Although not everyone needs to have their wisdom teeth pulled, for most of us, the day comes when these teeth—located at the very back of the mouth, top and bottom—will cause a problem and need to be removed. This is because most jaws are too small to fit four fully erupted wisdom teeth, also called third molars. Even when the teeth fit, they’re usually so far back in the mouth that it’s extremely difficult to keep them clean, which can lead to gum disease or tooth decay.
Wisdom teeth are typically the last teeth to develop, coming in between the mid-teenage years and the early twenties. If they grow in completely, chew well, don’t show signs of decay or gum disease and don’t cause pain, they don’t need to be removed.
When wisdom teeth are impacted
In some cases, wisdom teeth aren’t able to break all the way through the gums. Impacted wisdom teeth can cause infection and other oral health problems. Signs that you might have an impacted wisdom tooth include pain, bleeding and swelling of the gums.

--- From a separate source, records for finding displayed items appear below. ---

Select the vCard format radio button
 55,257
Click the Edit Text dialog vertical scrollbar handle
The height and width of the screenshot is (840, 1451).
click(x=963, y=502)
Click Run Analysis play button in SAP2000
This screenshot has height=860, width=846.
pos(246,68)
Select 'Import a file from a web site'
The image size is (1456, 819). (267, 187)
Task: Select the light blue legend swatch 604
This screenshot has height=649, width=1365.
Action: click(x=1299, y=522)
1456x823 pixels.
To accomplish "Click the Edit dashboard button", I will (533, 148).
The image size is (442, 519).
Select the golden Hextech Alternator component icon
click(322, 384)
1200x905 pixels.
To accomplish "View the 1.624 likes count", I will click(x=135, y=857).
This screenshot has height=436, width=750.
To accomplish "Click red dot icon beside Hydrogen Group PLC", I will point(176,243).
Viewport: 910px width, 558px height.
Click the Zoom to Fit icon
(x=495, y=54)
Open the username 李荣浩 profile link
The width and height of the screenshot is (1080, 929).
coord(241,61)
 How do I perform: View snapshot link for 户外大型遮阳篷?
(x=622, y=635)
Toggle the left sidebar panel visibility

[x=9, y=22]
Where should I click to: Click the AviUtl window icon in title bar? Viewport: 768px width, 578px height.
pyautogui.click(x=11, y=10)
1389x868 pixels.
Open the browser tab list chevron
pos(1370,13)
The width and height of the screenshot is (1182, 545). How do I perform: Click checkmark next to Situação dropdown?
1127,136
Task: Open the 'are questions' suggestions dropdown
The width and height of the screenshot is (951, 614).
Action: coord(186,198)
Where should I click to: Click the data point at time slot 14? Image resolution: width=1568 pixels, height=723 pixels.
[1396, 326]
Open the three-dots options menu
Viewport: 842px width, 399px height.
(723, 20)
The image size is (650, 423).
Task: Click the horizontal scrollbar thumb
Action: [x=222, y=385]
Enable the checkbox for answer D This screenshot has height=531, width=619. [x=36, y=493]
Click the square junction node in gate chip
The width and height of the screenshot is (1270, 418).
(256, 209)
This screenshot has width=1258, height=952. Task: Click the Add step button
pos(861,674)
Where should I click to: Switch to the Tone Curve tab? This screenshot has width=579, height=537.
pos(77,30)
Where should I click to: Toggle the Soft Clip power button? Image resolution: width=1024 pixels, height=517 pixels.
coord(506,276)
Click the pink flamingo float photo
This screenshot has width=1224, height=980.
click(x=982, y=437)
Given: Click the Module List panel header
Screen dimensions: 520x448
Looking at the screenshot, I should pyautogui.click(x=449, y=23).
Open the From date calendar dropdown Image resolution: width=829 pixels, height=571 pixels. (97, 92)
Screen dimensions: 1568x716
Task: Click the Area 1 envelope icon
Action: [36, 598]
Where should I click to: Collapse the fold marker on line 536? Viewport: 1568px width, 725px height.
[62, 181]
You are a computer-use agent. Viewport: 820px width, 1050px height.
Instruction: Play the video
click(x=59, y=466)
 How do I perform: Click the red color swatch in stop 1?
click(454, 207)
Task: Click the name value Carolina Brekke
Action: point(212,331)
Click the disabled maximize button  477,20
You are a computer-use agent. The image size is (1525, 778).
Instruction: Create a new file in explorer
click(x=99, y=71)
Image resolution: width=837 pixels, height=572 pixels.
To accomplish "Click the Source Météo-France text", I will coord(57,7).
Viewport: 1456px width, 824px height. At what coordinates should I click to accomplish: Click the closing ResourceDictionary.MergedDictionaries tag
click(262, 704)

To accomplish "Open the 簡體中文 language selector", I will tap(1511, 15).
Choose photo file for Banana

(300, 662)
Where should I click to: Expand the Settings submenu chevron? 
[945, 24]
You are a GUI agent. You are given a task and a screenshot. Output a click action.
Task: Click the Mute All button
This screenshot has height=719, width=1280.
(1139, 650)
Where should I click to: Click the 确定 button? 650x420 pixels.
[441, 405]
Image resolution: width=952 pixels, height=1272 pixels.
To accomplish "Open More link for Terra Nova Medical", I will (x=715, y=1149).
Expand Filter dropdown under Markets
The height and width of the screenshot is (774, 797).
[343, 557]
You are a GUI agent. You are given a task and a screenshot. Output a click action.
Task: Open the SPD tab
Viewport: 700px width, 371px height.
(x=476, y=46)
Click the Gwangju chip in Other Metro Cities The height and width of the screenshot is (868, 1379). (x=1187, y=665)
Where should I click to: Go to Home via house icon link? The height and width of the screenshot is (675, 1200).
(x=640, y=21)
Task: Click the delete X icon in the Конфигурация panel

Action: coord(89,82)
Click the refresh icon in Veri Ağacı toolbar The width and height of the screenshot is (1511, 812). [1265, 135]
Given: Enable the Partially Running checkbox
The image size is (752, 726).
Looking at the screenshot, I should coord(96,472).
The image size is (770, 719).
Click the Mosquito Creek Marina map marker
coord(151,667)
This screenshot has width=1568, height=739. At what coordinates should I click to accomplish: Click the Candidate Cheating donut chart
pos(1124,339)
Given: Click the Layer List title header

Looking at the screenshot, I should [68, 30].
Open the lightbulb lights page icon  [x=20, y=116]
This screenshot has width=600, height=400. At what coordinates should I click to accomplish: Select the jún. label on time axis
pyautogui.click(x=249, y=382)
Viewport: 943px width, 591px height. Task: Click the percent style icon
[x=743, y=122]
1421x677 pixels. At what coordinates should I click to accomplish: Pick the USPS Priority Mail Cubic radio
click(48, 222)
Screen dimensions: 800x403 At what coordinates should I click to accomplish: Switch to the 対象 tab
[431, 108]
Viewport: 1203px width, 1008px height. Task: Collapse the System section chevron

But just because you can’t see your wisdom teeth doesn’t mean they’re impacted: In 10 to 25 percent of Americans, one or more third molars never grow. Your dentist or oral surgeon can assess and diagnose impacted wisdom teeth using X-rays. He or she will discuss with you whether there’s room for them to erupt and how difficult it will be to have them removed, should that become necessary.
It’s best to remove impacted wisdom teeth before their root structure is fully developed. In some patients, that’s as early as age 12 or 13, and in others not until the early twenties. The American Association of Oral and Maxillofacial Surgeons has conducted studies that show the best time to have third molars evaluated by an oral surgeon is by the time a patient is a young adult. Problems with impacted teeth come up more frequently after age 30.